The enigmatic first feature by Abed Abest is an elliptical study of cause and effect that traces, in reverse-chronological order, the aftermath of an unwarranted visit between three friends and a mysterious older man.
Abadan, Iran. The night started out harmlessly enough, with three restless young men going out on the town. A little drinking, some horsing around, an impromptu visit to an older acquaintaince whom none of them really know. By the end of the night a catastrophe has occurred and the lot of them are in jail. What happened? What's the story here? Writer, director, and star Abed Abest has found an inventive, peculiar, and very compelling way to investigate what went wrong.

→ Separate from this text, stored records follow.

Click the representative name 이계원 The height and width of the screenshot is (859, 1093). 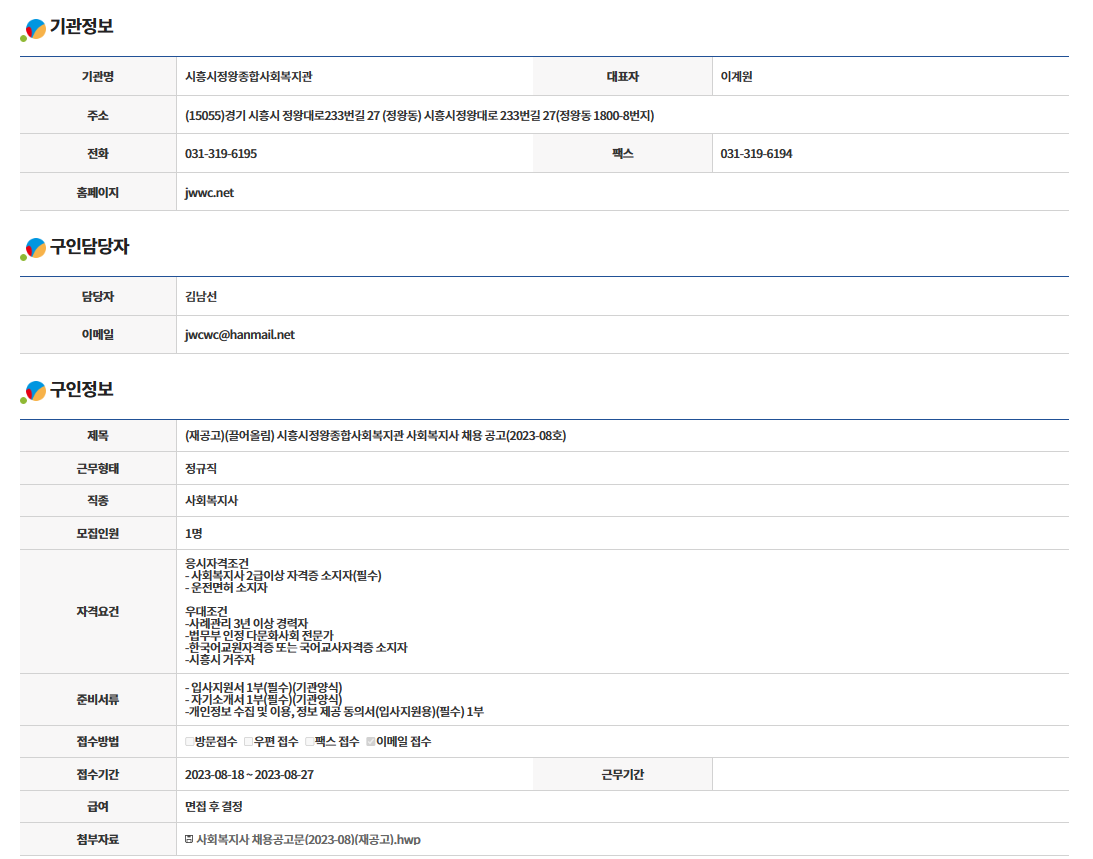(736, 77)
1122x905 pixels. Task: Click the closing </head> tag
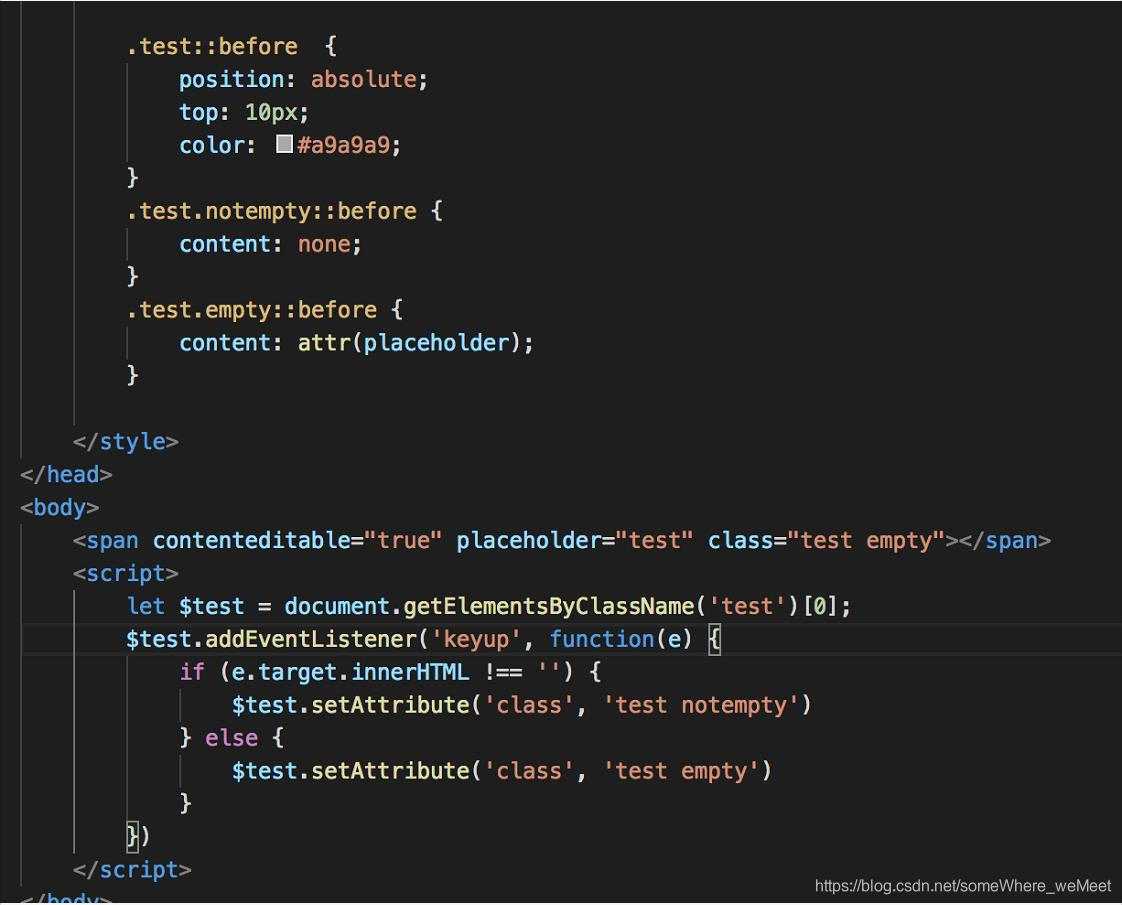[65, 474]
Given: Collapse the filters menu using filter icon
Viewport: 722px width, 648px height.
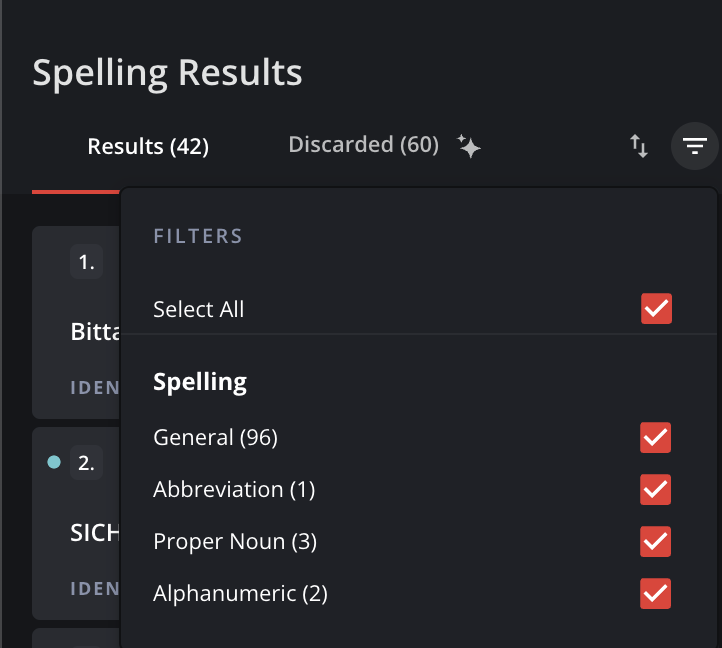Looking at the screenshot, I should click(x=695, y=147).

Simulation unfolds in three acts, shown in reverse-chronological order. It also takes place entirely on a soundstage. What sets there are to speak of are skeletal, featureless, and uniformly painted an aphid green. The actors are in street clothes, though all of them wear matching Day-Glo blue boots. The camera buzzes as it zooms and the sound occasionally cuts out. Who is watching this? Who is framing it? There are mysteries here. Lack of artifice becomes its own kind of artifice — one that heightens senses, seizes attention, and raises questions.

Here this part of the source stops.